Semakin hari, Wikan semakin menunjukkan keengganan dalam mengikuti ulangan. Sering bolos, dan tidur di kelas sudah menjadi kebiasaan. Semua guru membiarkannya kecuali Bu Yani yang ternyata memilih untuk marah-marah pada Wikan karena tertidur di jam pelajarannya. Itu cukup adil bagi Rahel.
Beberapa dari guru memutuskan untuk membocorkan nilai ulangan dengan membagikan hasil pada mereka. Hari ini ulangan biologi diumumkan oleh Pak Yosef. Nama Rahel disebut Pak Yosef serta memberitahukan kepada murid-murid bahwa cewek itu berhasil mendapatkan nilai paling tinggi.
Rahel patut mempertanyakan ke plin-planannya karena tidak berbahagia akan nilai tertinggi yang di raih olehnya. Dari lima mata pelajaran yang sudah diumumkan, Rahel menyabet semua dengan nilai paling besar. Sedangkan Wikan, cowok itu berada di urutan bawah, rata-rata nilainya di bawah 50.
Kenapa? kenapa harus Wikan lagi yang dia pikirkan?
Siang ini Wikan juga tidak masuk di jam-jam pelajaran terakhir. Dia biasanya kembali setengah jam sebelum bel pulang atau tidak kembali sama sekali. Hari ini ternyata Wikan tidak muncul sampai pulang sekolah.
Rahel tahu, ya, Rahel tahu dimana persembunyian keparat itu. Rahel tidak bisa terhina lebih dari ini. Jadi, sepulang sekolah dia mencari cowok itu ke tempat persembunyian. Dan dia berhasil menemukan Wikan disana. Di atap sekolah dimana cowok itu pernah menciumnya – di pipi.

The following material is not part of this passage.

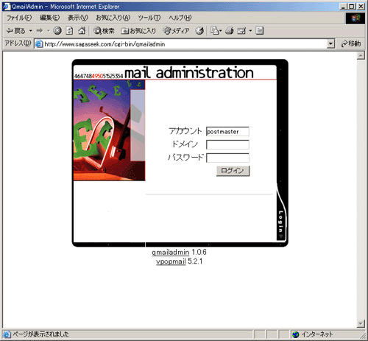Focus the ドメイン domain input field
The width and height of the screenshot is (368, 341).
[x=227, y=144]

Atap sekolah tampak lengang, yang ada hanya bangku-bangku rusak dan kardus yang berisi map tidak terpakai. Rahel hampir saja pergi meninggalkan tempat itu sebelum sebuah suara memanggilnya.
"Rahel?"
Wikan melihat sosok Rahel yang berkacak pinggang ketika melihatnya. Rambutnya yang tertiup angin melambai-lambai mengganggu wajah manisnya. Rahel terlihat tak senang menatap Wikan.
"Kenapa semua nilai kamu kecil? Kemampuan kamu nggak secetek ini kan?" tanya Rahel to the point.
"Oh, jadi kamu sudah mengakui kalo aku itu pinter."
"Yah, kamu memang pinter tapi kamu males! Kamu nggak serius nantangin aku waktu itu? Apa gunanya kita bersaing kalo sainganku aja males-malesan!!"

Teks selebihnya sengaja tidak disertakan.